Cell phones are the primary means of communications; many residents lack electric power so business that offer the charge cell phones, like this one in the market, are common.
There’s a food court in the food market where it possible to buy lunch. The word “hotel” on the sign means “restaurant” in this context.
The largest foreign food influence is Indian. The Indians were brought in by the English to build the railroad from Mombasa to Lake Victoria. Indians also came to the region as traders, merchants and professionals. Here we see an Indian pastry shop.
This is a former aircraft hanger, from the era when the airstrip was in the middle of Nairobi, converted to a mall for small merchants.
Hubert des Marais at lunch at Chowpaty, a terrific Indian dive. In terms of Indian regional cuisines, what we appeared to see was everything pretty much mixed together.
Finally before packing for our flight back to New York we managed a few hours in the Nairobi National Museum. It focuses on primarily on natural history, ethnography and geology, geared roughly to a high school student. Here is a group of high school students lined up for admission:
NAIROBI, KENYA – Sadly, here we are loading our bush plane to return to Nairobi where we have planned a busy day
In Nairobi we visited the David Sheldrick Animal Orphanage, one of the two remarkable charities on our itinerary. Founded by Dame Daphnne Sheldrick the orphanage rescues orphan elephants (the most come cause of the mothers’ death is ivory poachers). The animals are cared for intensively for five years, and then reintroduced into the wild. You can walk among them at their feeding time.
Our constant companion on the trip, Patrick, playing soccer with an elephant.

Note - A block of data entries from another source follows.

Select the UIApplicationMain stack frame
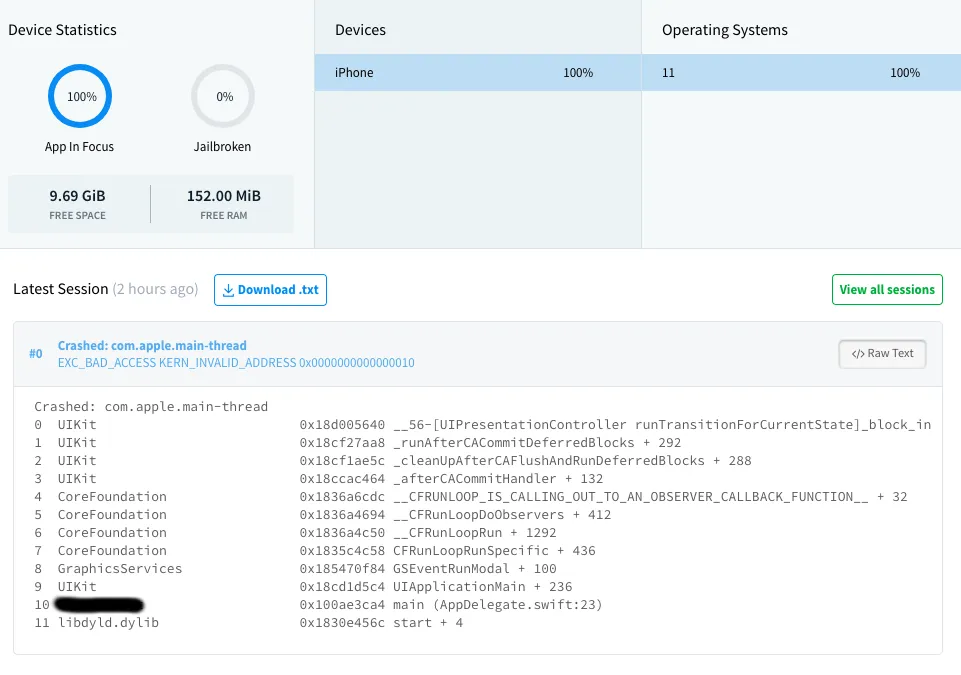The image size is (961, 675). click(483, 587)
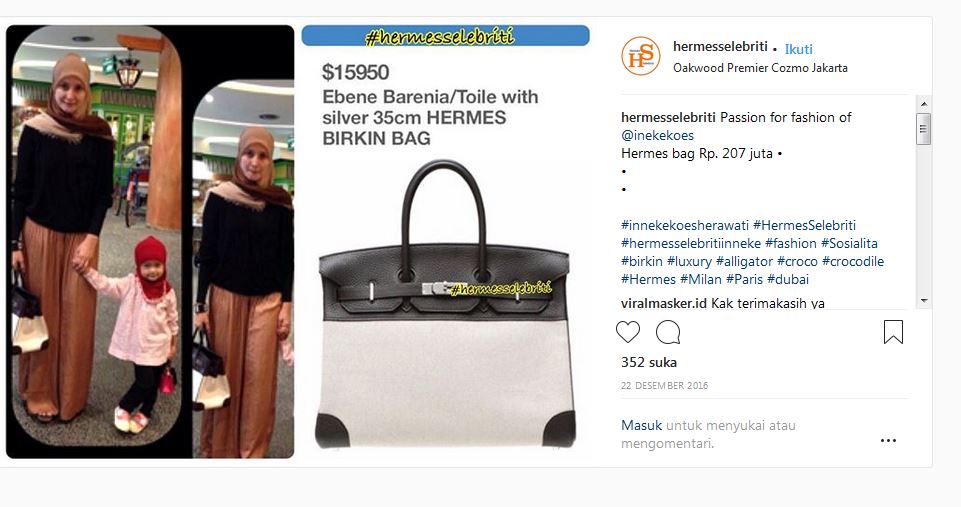Screen dimensions: 961x507
Task: Open hashtag #innekekoesherawati
Action: point(685,226)
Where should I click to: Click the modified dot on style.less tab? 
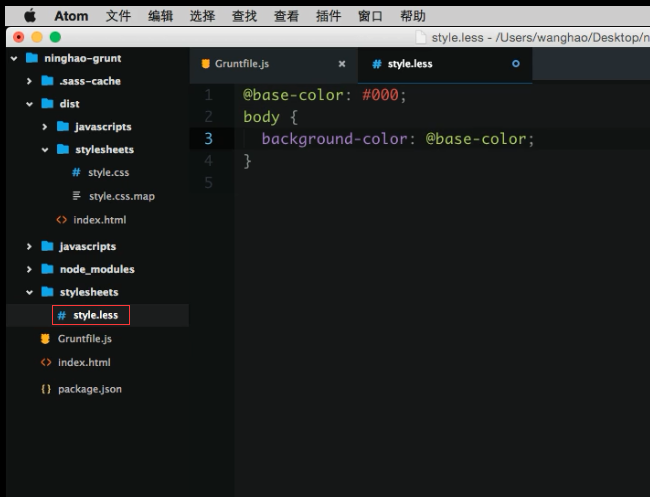click(516, 64)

MASSAI MARA KENYA – A sunset. I’ve actually posted this a year late because I realized that I hadn’t actually posted my image for this day when I tried to find it for my “one year ago” exercise on August 24, 2011. I actually took the following picture, a sunset, on the right date but didn’t post it.
MAASAI MARA, KENYA – Ride back from the crossing and late afternoon bush walk. Here’s a heard of Maasai cattle. As noted in an earlier post the Maasai are semi-nomadic cattle herders. They prefer large horn cattle in white with small black markings. The Maasai believe that all the cattle in the world belong to Maasai, leading to behavior that is considered cattle theft by others. Historically their diet consisted primarily of milk mixed with cow’s blood drawn from an artery – they patch up the wound after drawing the blood. They supplement it with sheep and goats. Cows are to valuable as a measure of wealth to slaughter for food.
This gives some idea of just how ugly the spotted hyena is:
We took a late afternoon bush walk. This is Maria with our Maasai guide, Ping, inspecting a termite hill. Ping is an amazing story teller; he’s the fellow who spent six month’s in Orlando advising on the safari ride.
MAASAI MARA, KENYA – We have been extraordinarily lucky to witness a major crossing of the Mara River by the wildebeest migration. The crossing is popular with both animals and photographers. The guides refer to it at the “BBC crossing” – its where BBC send a camera crew if they need shots of wildlife crossing a river.